La validité du théâtre grec comme modèle d'un théâtre à fonction politique en tant qu'espace public est donc intrinsèquement discutable. Et ces restrictions constituent de plus autant d'arguments pour souligner les limites de la référence actuelle au modèle grec. La démocratie grecque n'est pas comparable avec notre système démocratique, fondé sur le suffrage universel et sur un principe de représentation.
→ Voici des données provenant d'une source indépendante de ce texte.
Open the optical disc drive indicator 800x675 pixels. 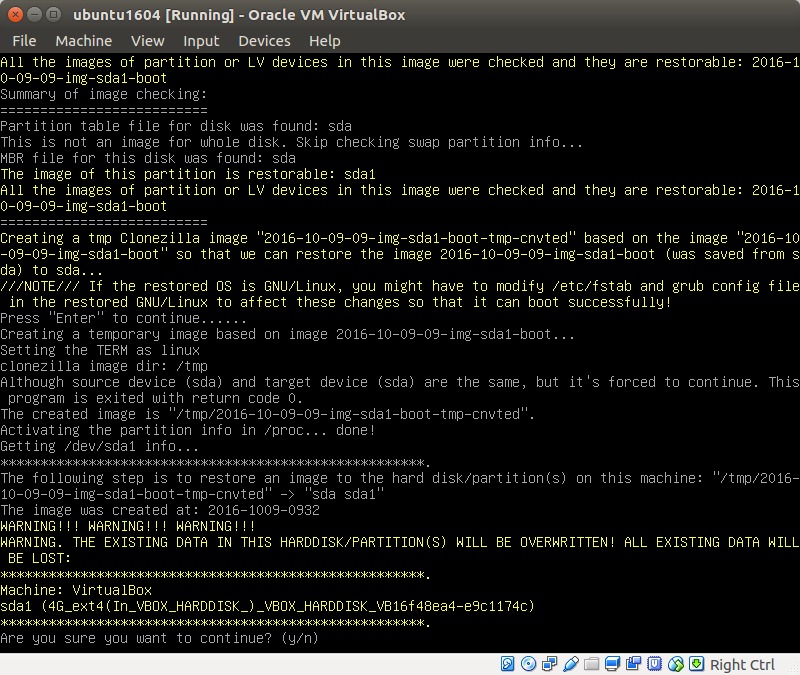[x=529, y=664]
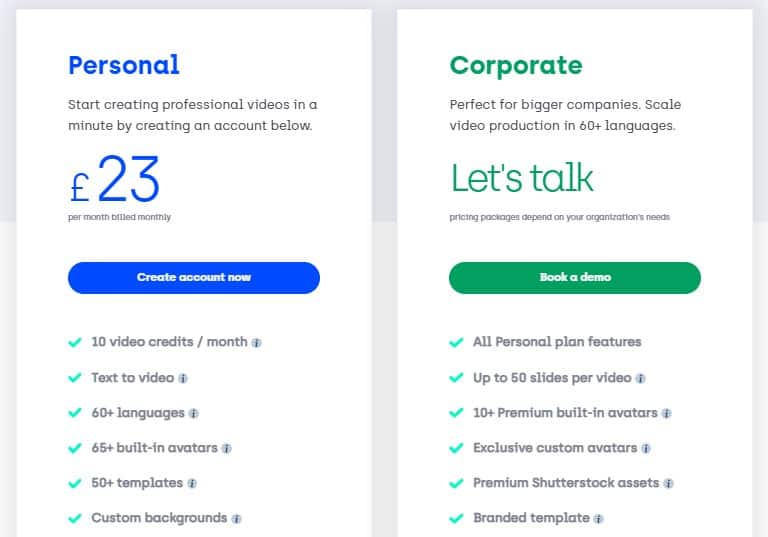Screen dimensions: 768x537
Task: Click info icon next to 10 video credits
Action: click(x=256, y=343)
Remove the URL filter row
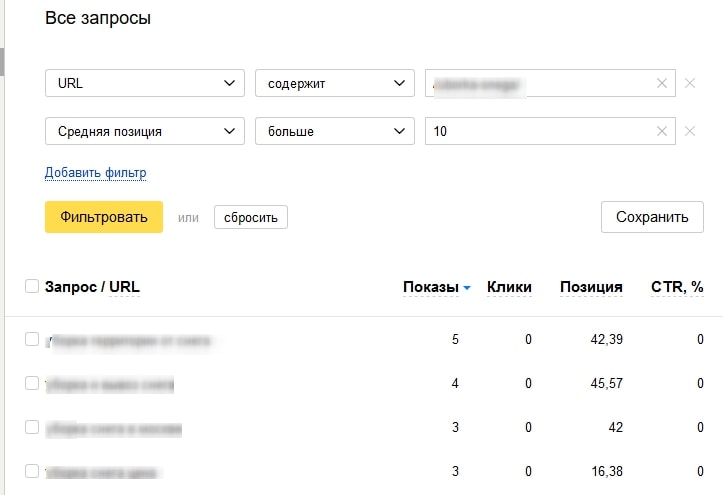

Dans Naissance du politique, Christian Meier insiste d'ailleurs sur l'élément de différenciation majeure entre la démocratie grecque et les démocraties modernes que constitue la difficulté à distinguer communauté et État dans le modèle grec : « la communauté était la constitution, elle ne l’avait jamais été à ce point auparavant, et ne le serait jamais plus. » 725 Plus globalement, J.-C. Bailly insiste lui aussi sur le fait que le modèle du théâtre tragique grec nous hante à la manière d'une ombre aussi omniprésente qu'immatérielle désormais, à la fois parce que la représentation politique a changé, du fait du changement d’échelle de la « cité » – qui n’en est plus une de ce fait – et parce que la place du théâtre dans la cité a changé. 726 Il est effectivement incontestable que le changement d'échelle de la Cité ait été cause d'un bouleversement dans le mode de gestion de la chose politique. Mais le changement n'a-t-il pas affecté plus largement la place du politique dans la société ? Le Ve siècle av. J.-C. est une période de révolution des institutions mais aussi de révolution de la place du politique dans la société, le politique étant pour cette communauté civique « l'élément le plus important de la vie ». 727
Christian Meier, La naissance du politique, Paris, Gallimard, coll. nrf essais, 1995, p. 187.
J.-C. Bailly, op. cit., p. 57.
C. Meier, De la tragédie grecque comme art politique, op.cit., pp. 11-12.